A plant-microbe interaction framework explaining nutrient effects on primary production
2018. P. T. Capek (et al.). Nature Ecology & Evolution 2 (10), 1588-1596Article
In most terrestrial ecosystems, plant growth is limited by nitrogen and phosphorus. Adding either nutrient to soil usually affects primary production, but their effects can be positive or negative. Here we provide a general stoichiometric framework for interpreting these contrasting effects. First, we identify nitrogen and phosphorus limitations on plants and soil microorganisms using their respective nitrogen to phosphorus critical ratios. Second, we use these ratios to show how soil microorganisms mediate the response of primary production to limiting and non-limiting nutrient addition along a wide gradient of soil nutrient availability.
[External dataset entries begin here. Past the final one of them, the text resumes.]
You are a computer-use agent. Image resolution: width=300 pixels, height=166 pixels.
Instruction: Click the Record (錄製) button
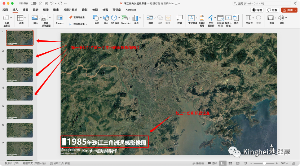[x=257, y=10]
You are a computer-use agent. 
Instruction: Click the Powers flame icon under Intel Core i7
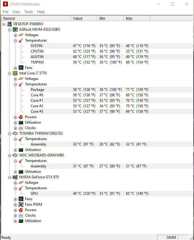tap(21, 117)
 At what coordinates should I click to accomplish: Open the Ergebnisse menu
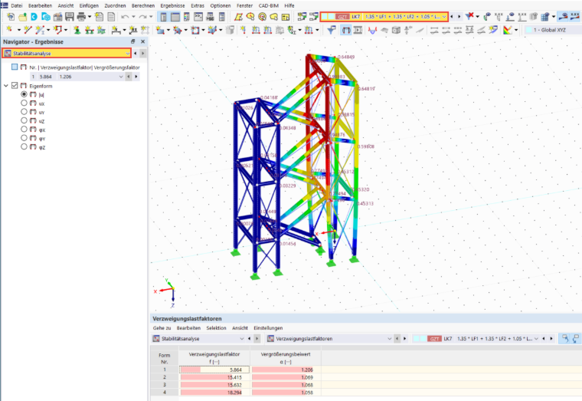click(x=172, y=5)
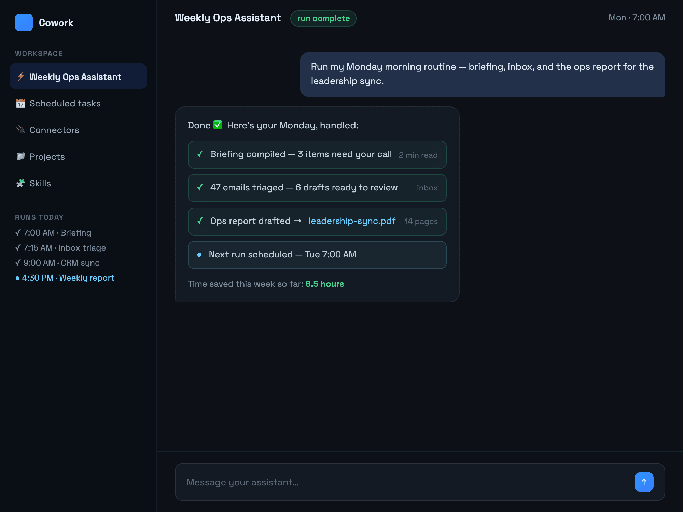
Task: Click the lightning bolt icon beside Weekly Ops Assistant
Action: (21, 76)
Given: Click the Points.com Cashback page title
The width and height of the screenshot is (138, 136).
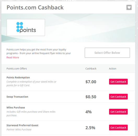Looking at the screenshot, I should pos(35,8).
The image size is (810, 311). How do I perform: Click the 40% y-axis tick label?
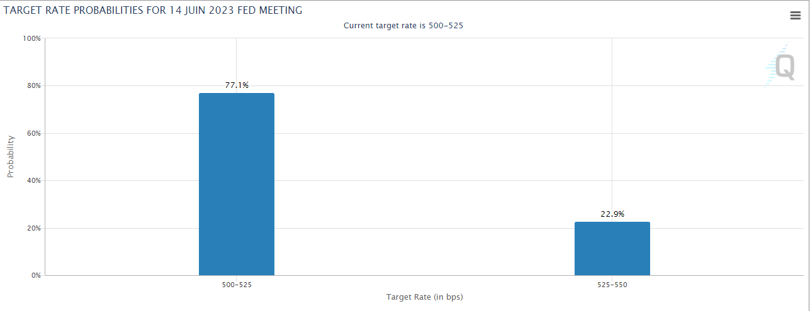pos(33,181)
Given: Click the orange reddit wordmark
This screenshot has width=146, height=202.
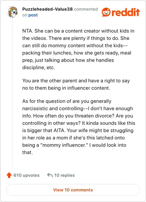Looking at the screenshot, I should [126, 12].
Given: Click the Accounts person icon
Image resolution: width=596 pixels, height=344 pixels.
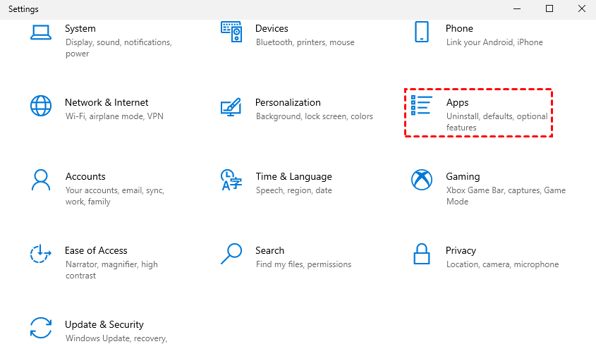Looking at the screenshot, I should (x=41, y=180).

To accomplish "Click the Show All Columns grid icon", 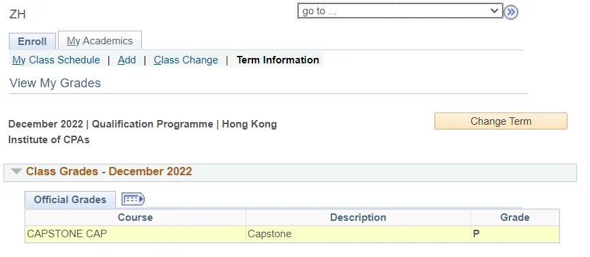I will point(133,199).
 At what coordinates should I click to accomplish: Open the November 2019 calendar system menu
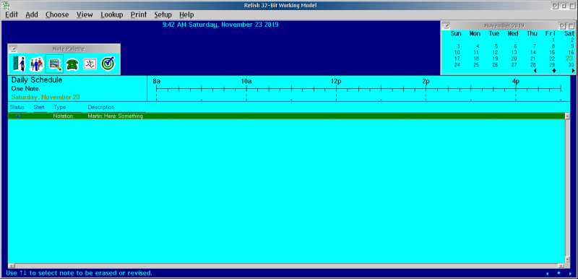click(446, 26)
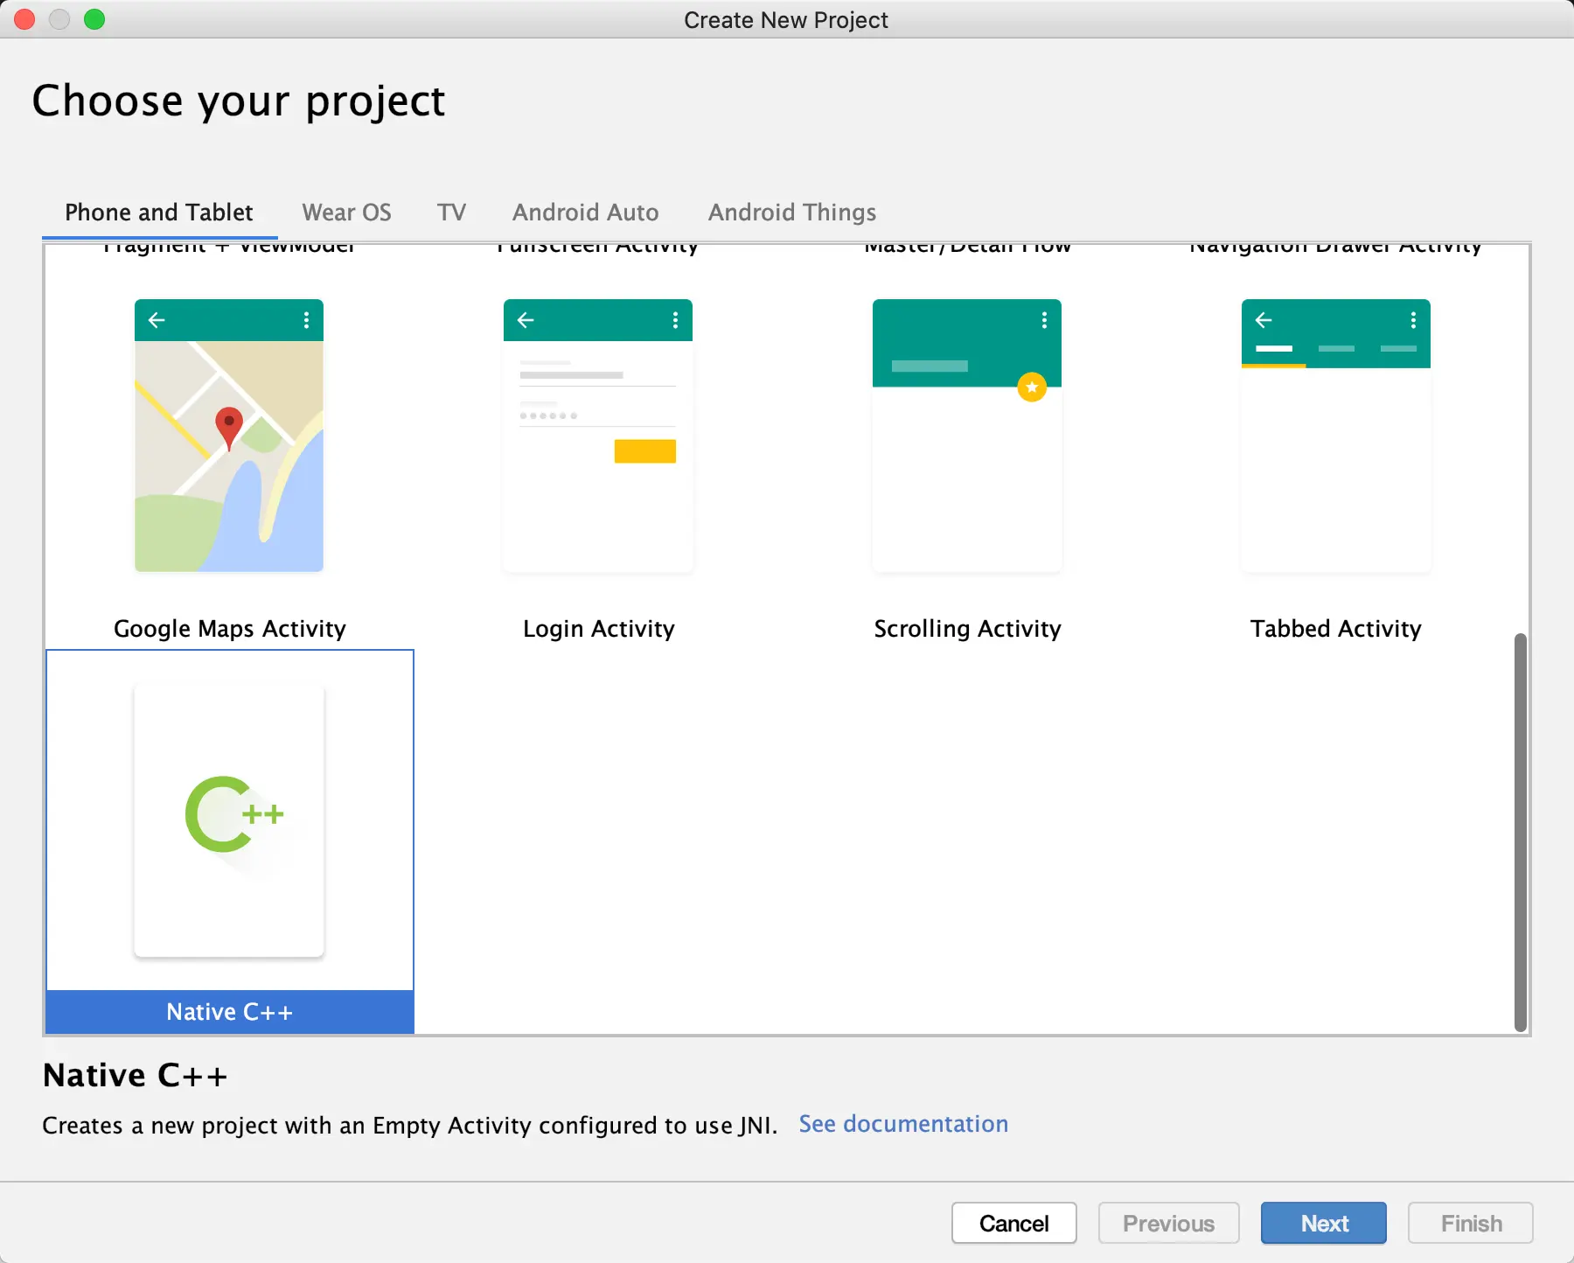Open the Android Auto tab
The width and height of the screenshot is (1574, 1263).
[585, 213]
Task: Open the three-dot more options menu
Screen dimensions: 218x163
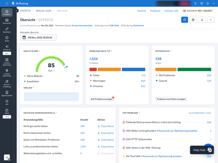Action: pyautogui.click(x=211, y=20)
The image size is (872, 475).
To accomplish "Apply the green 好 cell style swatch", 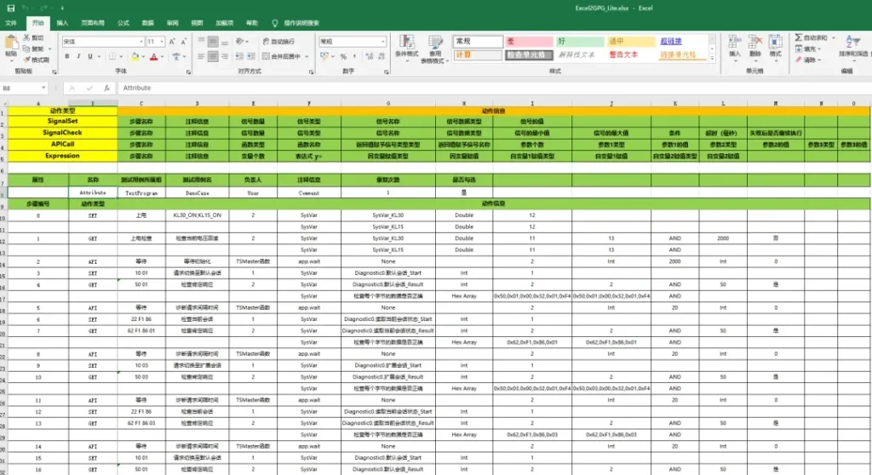I will 579,41.
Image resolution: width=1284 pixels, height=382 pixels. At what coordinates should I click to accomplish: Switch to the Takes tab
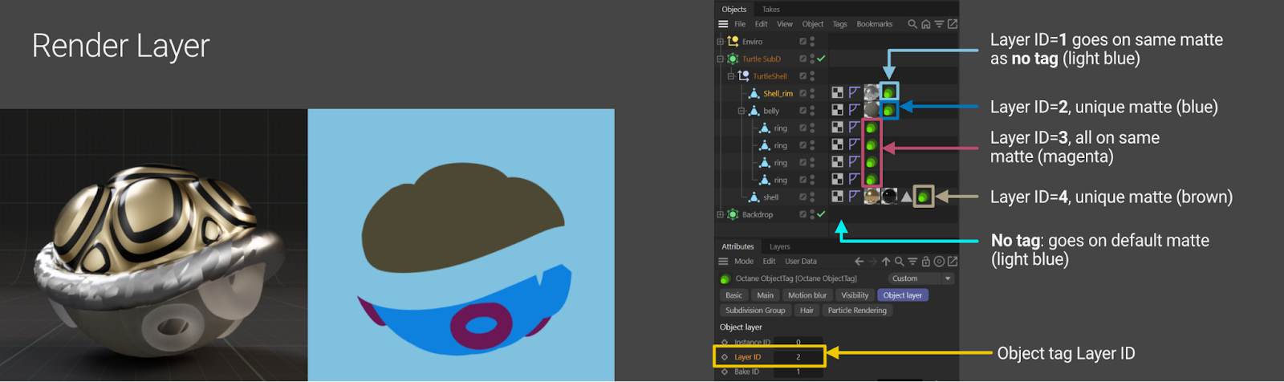click(x=770, y=10)
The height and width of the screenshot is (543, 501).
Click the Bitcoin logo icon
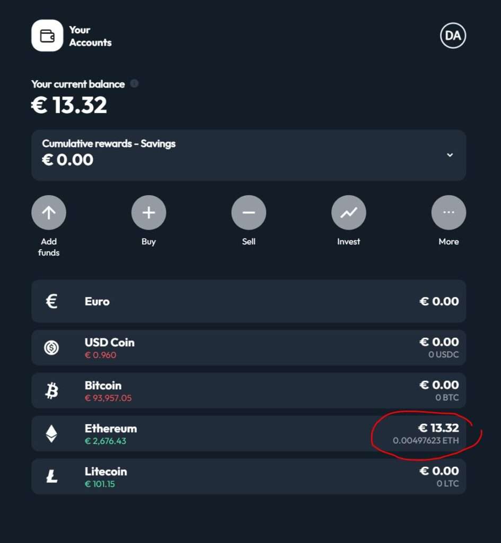point(52,391)
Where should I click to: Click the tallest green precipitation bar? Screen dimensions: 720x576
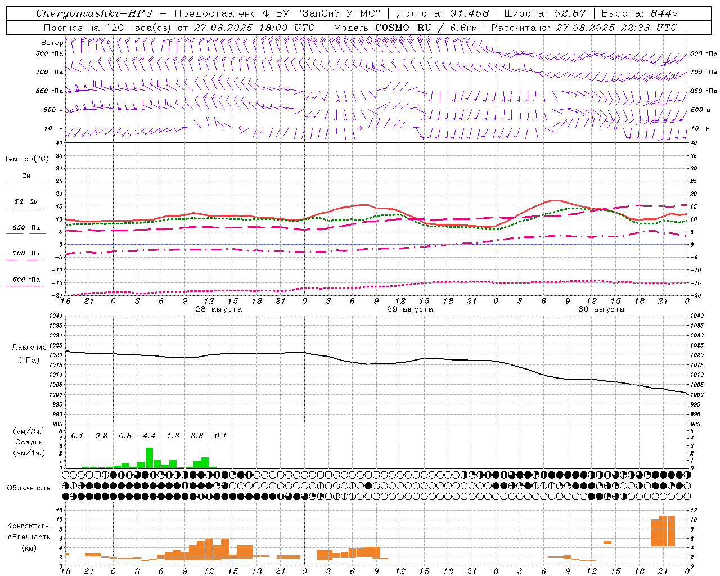(149, 458)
Using a meta-analysis of 51 factorial nitrogen-phosphorus fertilization experiments conducted across multiple ecosystems, we demonstrate that the response of primary production to nitrogen and phosphorus additions is accurately predicted by our stoichiometric framework. The only pattern that could not be predicted by our original framework suggests that nitrogen has not only a structural function in growing organisms, but also a key role in promoting plant and microbial nutrient acquisition. We conclude that this stoichiometric framework offers the most parsimonious way to interpret contrasting and, until now, unresolved responses of primary production to nutrient addition in terrestrial ecosystems.